On newer Nissan's the IAT (intake air temperature sensor) is bundled in with the MAF (mass air flow) sensor which is located in on the the air tube that is connected to to your air filter. Their are 5 wires in this sensor. Does anyone know which color wire is the signal wire for the IAT sensor? Someone said that it is the yellow wire with the green stripe.Can anyone verify that? ... Thanks


----------



## mf05ser (Jan 15, 2007)

Are you seriously wasting your time with this?


----------



## msengel (Apr 8, 2007)

I gained about 2 mpg using it on my dodge magnum.

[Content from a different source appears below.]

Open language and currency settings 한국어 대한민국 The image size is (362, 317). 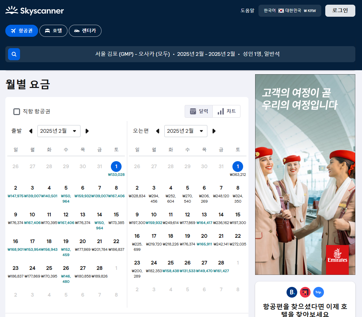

I was hoping for the same with my Nissan.


----------



## altimajason (Mar 8, 2007)

well, after all this hullabaloo about these resistor boxes and "speed chips", i decided to go on down to radio shack and buy one of these fifty cent 10k resistors. and to be quite perfectly honest, after i managed to secure it on the two yellow striped wires on the iat sensor....bum da da bum.... it actually made a difference, albeit a small one. my dashboard velocimeter recorded a gain of about 3 horsepower @ 5450 rpm. now i know actualy dyno tests could prove me wrong, and most of you probably insist that it indeed would, but the most interesting effect, was how the throttle felt. given i have aftermarket throttle body and intake on the engine, it could have something to do with it. but the gas pedal felt more rounded and the engine behaved a little more solid all the way through 5 gears. i don't think it would make a world of difference for anyone, but with the altered air/fuel mix it provides, it seems that the aftermarket intake and delivery system quite liked it. and so do i.


----------



## Asleep (Jan 19, 2003)

it just makes it run constantly rich... go and run your finger on the inside of the exhaust tip and see how black it is...


----------